Problem requirements: Please return all of the data exactly as written.
::::::::
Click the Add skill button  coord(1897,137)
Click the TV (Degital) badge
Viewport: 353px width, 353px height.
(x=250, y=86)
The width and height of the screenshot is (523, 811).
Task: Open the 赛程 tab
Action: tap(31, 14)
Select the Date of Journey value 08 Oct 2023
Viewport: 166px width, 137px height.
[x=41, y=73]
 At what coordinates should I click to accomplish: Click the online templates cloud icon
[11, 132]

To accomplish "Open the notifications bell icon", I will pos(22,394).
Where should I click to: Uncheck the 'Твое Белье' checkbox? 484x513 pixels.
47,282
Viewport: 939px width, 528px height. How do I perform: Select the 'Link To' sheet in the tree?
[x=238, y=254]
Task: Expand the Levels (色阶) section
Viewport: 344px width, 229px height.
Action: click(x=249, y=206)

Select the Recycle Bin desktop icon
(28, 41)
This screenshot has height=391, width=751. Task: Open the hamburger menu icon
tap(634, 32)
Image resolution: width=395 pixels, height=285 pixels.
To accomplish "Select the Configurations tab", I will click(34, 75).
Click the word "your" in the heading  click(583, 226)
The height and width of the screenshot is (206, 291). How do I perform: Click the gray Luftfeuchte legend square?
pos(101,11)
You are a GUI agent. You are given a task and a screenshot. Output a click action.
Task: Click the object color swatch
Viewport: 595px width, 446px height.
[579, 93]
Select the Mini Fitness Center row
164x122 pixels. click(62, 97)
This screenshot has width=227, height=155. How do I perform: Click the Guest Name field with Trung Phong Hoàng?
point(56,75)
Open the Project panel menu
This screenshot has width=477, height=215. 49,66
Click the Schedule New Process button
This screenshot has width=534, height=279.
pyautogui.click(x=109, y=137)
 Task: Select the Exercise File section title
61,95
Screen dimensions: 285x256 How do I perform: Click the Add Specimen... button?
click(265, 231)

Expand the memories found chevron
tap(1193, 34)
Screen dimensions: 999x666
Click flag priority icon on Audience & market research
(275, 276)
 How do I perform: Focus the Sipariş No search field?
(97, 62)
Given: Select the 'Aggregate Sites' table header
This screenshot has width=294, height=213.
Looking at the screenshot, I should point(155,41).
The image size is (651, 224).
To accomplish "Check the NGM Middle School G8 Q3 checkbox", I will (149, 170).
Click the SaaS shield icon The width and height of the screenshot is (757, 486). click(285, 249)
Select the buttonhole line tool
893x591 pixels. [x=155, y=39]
::::::::
Exercise response:
Click the Add skill button  coord(1897,137)
Click the TV (Degital) badge
Viewport: 353px width, 353px height.
(x=250, y=86)
The width and height of the screenshot is (523, 811).
Task: Open the 赛程 tab
Action: tap(31, 14)
Select the Date of Journey value 08 Oct 2023
Viewport: 166px width, 137px height.
[x=41, y=73]
 At what coordinates should I click to accomplish: Click the online templates cloud icon
[11, 132]

To accomplish "Open the notifications bell icon", I will pos(22,394).
Where should I click to: Uncheck the 'Твое Белье' checkbox? 484x513 pixels.
47,282
Viewport: 939px width, 528px height. How do I perform: Select the 'Link To' sheet in the tree?
[x=238, y=254]
Task: Expand the Levels (色阶) section
Viewport: 344px width, 229px height.
Action: click(x=249, y=206)

Select the Recycle Bin desktop icon
(28, 41)
This screenshot has height=391, width=751. Task: Open the hamburger menu icon
tap(634, 32)
Image resolution: width=395 pixels, height=285 pixels.
To accomplish "Select the Configurations tab", I will click(34, 75).
Click the word "your" in the heading  click(583, 226)
The height and width of the screenshot is (206, 291). How do I perform: Click the gray Luftfeuchte legend square?
pos(101,11)
You are a GUI agent. You are given a task and a screenshot. Output a click action.
Task: Click the object color swatch
Viewport: 595px width, 446px height.
[579, 93]
Select the Mini Fitness Center row
164x122 pixels. click(62, 97)
This screenshot has width=227, height=155. How do I perform: Click the Guest Name field with Trung Phong Hoàng?
point(56,75)
Open the Project panel menu
This screenshot has width=477, height=215. 49,66
Click the Schedule New Process button
This screenshot has width=534, height=279.
pyautogui.click(x=109, y=137)
 Task: Select the Exercise File section title
61,95
Screen dimensions: 285x256 How do I perform: Click the Add Specimen... button?
click(265, 231)

Expand the memories found chevron
tap(1193, 34)
Screen dimensions: 999x666
Click flag priority icon on Audience & market research
(275, 276)
 How do I perform: Focus the Sipariş No search field?
(97, 62)
Given: Select the 'Aggregate Sites' table header
This screenshot has width=294, height=213.
Looking at the screenshot, I should point(155,41).
The image size is (651, 224).
To accomplish "Check the NGM Middle School G8 Q3 checkbox", I will (149, 170).
Click the SaaS shield icon The width and height of the screenshot is (757, 486). click(285, 249)
Select the buttonhole line tool
893x591 pixels. [x=155, y=39]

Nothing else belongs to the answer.